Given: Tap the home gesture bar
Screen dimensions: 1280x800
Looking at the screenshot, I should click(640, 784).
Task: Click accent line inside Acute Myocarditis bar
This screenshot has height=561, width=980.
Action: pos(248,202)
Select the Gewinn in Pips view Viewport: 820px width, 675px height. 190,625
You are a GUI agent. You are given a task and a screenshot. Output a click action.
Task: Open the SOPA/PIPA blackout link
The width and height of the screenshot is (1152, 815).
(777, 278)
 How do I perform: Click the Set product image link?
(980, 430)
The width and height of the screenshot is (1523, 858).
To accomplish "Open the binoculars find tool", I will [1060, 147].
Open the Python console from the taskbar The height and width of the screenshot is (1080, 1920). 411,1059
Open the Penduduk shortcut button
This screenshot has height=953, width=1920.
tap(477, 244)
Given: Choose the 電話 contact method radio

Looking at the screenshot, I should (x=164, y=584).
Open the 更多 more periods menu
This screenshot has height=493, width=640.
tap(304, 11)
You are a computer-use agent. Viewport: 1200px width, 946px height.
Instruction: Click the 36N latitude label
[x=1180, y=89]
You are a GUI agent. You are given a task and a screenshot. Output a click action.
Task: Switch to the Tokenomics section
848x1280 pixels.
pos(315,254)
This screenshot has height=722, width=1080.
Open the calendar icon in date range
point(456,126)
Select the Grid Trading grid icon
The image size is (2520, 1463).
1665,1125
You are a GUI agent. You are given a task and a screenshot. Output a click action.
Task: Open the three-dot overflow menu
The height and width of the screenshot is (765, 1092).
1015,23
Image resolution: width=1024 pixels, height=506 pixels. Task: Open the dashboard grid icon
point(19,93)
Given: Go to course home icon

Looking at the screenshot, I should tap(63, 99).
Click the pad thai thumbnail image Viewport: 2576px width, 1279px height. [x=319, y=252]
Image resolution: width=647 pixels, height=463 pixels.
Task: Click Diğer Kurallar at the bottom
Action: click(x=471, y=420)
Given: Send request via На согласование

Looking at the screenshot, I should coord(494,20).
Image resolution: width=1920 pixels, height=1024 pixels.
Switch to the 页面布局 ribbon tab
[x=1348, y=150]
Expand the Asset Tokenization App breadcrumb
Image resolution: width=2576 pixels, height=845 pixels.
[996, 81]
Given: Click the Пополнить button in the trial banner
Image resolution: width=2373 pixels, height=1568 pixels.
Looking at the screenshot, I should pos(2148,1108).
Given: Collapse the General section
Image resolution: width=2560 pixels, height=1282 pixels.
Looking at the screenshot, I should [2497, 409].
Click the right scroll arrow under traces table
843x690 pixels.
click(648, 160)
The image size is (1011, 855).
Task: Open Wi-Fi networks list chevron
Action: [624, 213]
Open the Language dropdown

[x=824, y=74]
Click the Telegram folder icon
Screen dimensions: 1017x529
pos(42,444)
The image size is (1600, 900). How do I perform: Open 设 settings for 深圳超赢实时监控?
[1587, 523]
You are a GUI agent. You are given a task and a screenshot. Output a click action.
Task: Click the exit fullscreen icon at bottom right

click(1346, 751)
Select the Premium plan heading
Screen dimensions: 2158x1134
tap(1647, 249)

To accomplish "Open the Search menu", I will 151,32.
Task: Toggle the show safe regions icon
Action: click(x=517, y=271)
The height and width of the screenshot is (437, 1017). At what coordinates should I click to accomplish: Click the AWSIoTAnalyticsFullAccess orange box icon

EXERCISE:
Copy all of the data above line for line, without changing anything.

EXPECTED ANSWER:
Given: Tap the home gesture bar
Screen dimensions: 1280x800
Looking at the screenshot, I should click(640, 784).
Task: Click accent line inside Acute Myocarditis bar
This screenshot has height=561, width=980.
Action: pos(248,202)
Select the Gewinn in Pips view Viewport: 820px width, 675px height. 190,625
You are a GUI agent. You are given a task and a screenshot. Output a click action.
Task: Open the SOPA/PIPA blackout link
The width and height of the screenshot is (1152, 815).
(777, 278)
 How do I perform: Click the Set product image link?
(980, 430)
The width and height of the screenshot is (1523, 858).
To accomplish "Open the binoculars find tool", I will [1060, 147].
Open the Python console from the taskbar The height and width of the screenshot is (1080, 1920). 411,1059
Open the Penduduk shortcut button
This screenshot has height=953, width=1920.
tap(477, 244)
Given: Choose the 電話 contact method radio

Looking at the screenshot, I should (x=164, y=584).
Open the 更多 more periods menu
This screenshot has height=493, width=640.
tap(304, 11)
You are a computer-use agent. Viewport: 1200px width, 946px height.
Instruction: Click the 36N latitude label
[x=1180, y=89]
You are a GUI agent. You are given a task and a screenshot. Output a click action.
Task: Switch to the Tokenomics section
848x1280 pixels.
pos(315,254)
This screenshot has height=722, width=1080.
Open the calendar icon in date range
point(456,126)
Select the Grid Trading grid icon
The image size is (2520, 1463).
1665,1125
You are a GUI agent. You are given a task and a screenshot. Output a click action.
Task: Open the three-dot overflow menu
The height and width of the screenshot is (765, 1092).
1015,23
Image resolution: width=1024 pixels, height=506 pixels. Task: Open the dashboard grid icon
point(19,93)
Given: Go to course home icon

Looking at the screenshot, I should tap(63, 99).
Click the pad thai thumbnail image Viewport: 2576px width, 1279px height. [x=319, y=252]
Image resolution: width=647 pixels, height=463 pixels.
Task: Click Diğer Kurallar at the bottom
Action: click(x=471, y=420)
Given: Send request via На согласование

Looking at the screenshot, I should coord(494,20).
Image resolution: width=1920 pixels, height=1024 pixels.
Switch to the 页面布局 ribbon tab
[x=1348, y=150]
Expand the Asset Tokenization App breadcrumb
Image resolution: width=2576 pixels, height=845 pixels.
[996, 81]
Given: Click the Пополнить button in the trial banner
Image resolution: width=2373 pixels, height=1568 pixels.
Looking at the screenshot, I should pos(2148,1108).
Given: Collapse the General section
Image resolution: width=2560 pixels, height=1282 pixels.
Looking at the screenshot, I should [2497, 409].
Click the right scroll arrow under traces table
843x690 pixels.
click(648, 160)
The image size is (1011, 855).
Task: Open Wi-Fi networks list chevron
Action: [624, 213]
Open the Language dropdown

[x=824, y=74]
Click the Telegram folder icon
Screen dimensions: 1017x529
pos(42,444)
The image size is (1600, 900). How do I perform: Open 设 settings for 深圳超赢实时监控?
[1587, 523]
You are a GUI agent. You are given a task and a screenshot. Output a click action.
Task: Click the exit fullscreen icon at bottom right

click(1346, 751)
Select the Premium plan heading
Screen dimensions: 2158x1134
tap(1647, 249)

To accomplish "Open the Search menu", I will 151,32.
Task: Toggle the show safe regions icon
Action: click(x=517, y=271)
The height and width of the screenshot is (437, 1017). At what coordinates should I click to accomplish: Click the AWSIoTAnalyticsFullAccess orange box icon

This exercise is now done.